=== RECORD EXTRACTS ===
======
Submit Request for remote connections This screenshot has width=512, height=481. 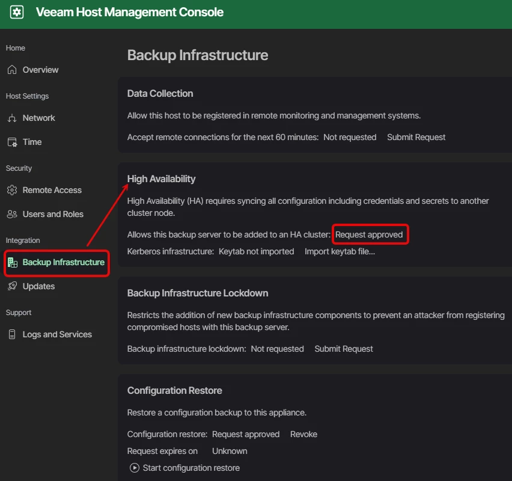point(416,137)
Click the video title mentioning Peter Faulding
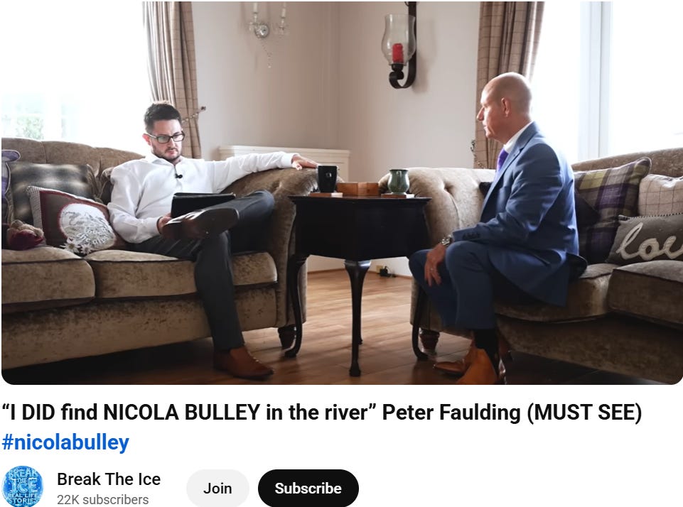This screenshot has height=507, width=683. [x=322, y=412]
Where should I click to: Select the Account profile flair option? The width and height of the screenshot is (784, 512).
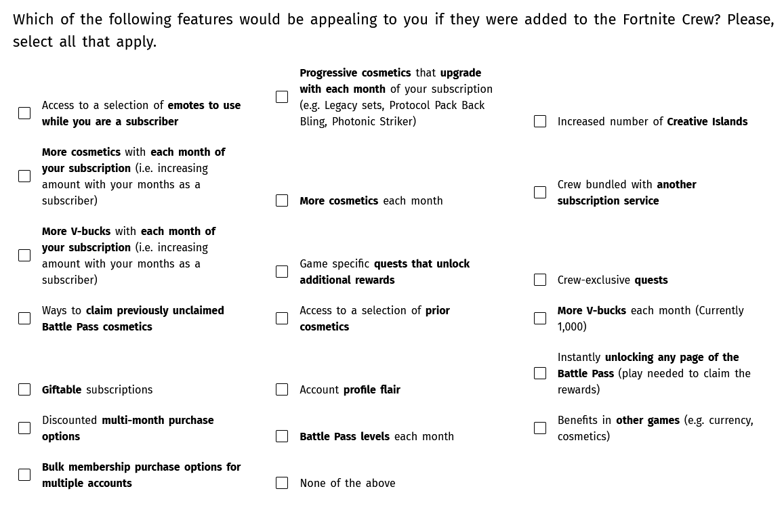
======
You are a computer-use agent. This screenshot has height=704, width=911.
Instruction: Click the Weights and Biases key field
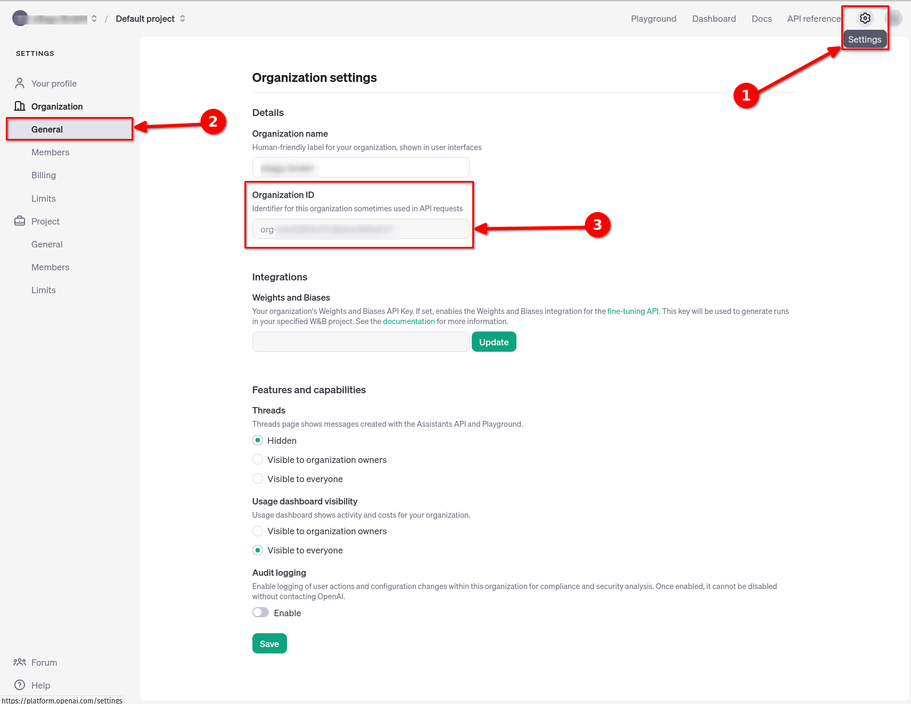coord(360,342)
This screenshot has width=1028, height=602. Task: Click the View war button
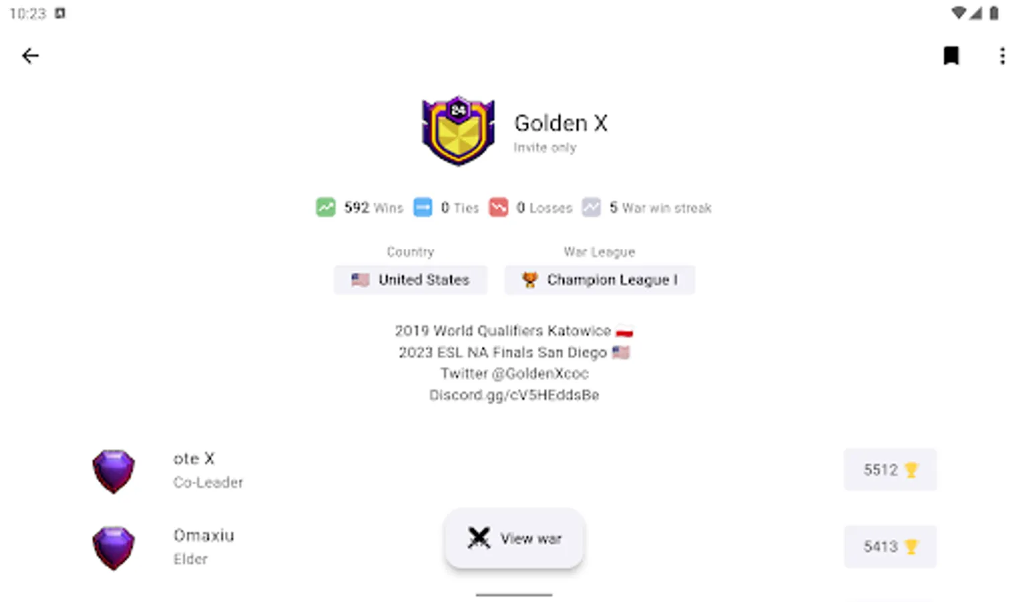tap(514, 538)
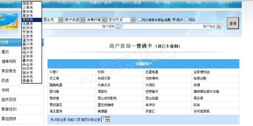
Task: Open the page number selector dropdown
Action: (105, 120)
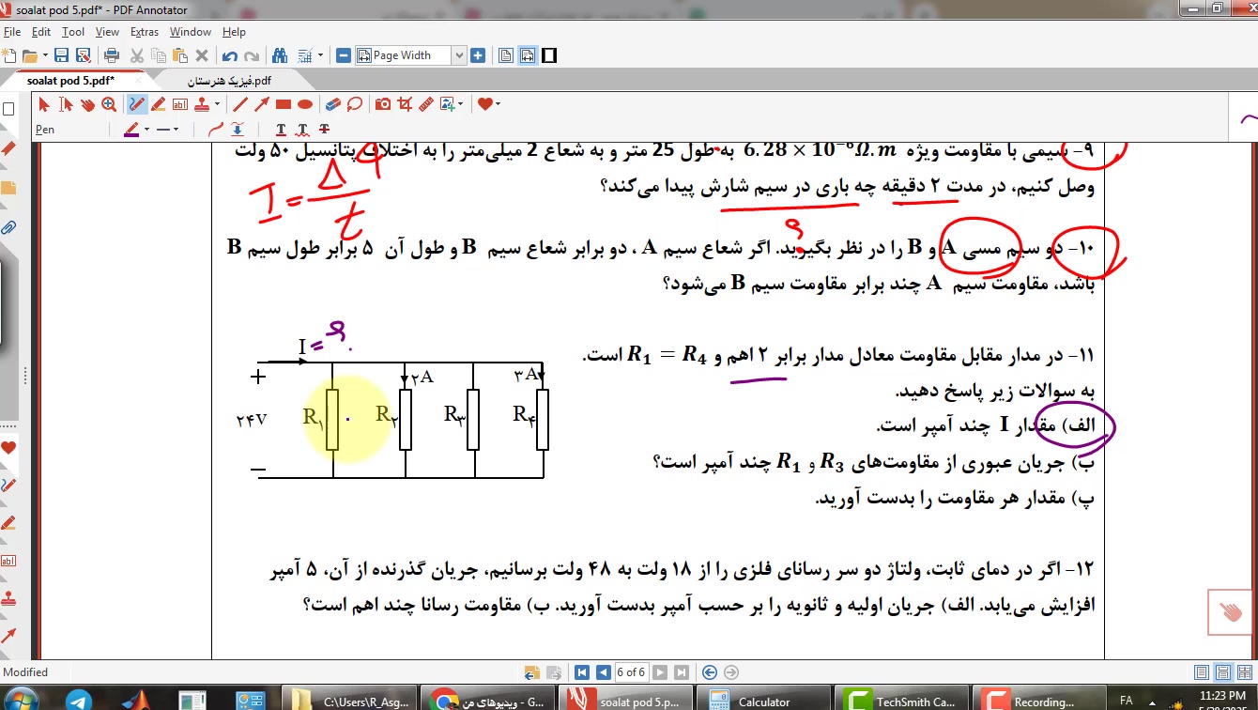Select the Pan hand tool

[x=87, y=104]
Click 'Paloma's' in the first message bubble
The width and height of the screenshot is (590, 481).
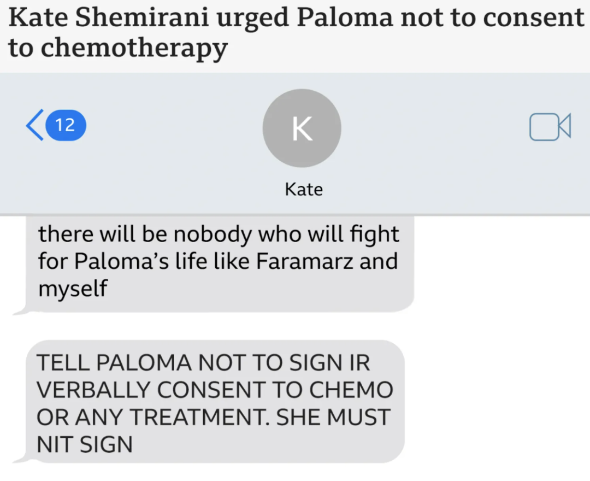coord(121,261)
======
=== TRY IT ===
In the listing above, find the line with "Click the video" and the line with "Where should I". Set down exactly those lines and everything between them, skipping pictures.

=== EXPECTED ANSWER ===
Click the video title mentioning Peter Faulding
This screenshot has height=507, width=683. [x=322, y=412]
Where should I click to: Select the Account profile flair option? The width and height of the screenshot is (784, 512).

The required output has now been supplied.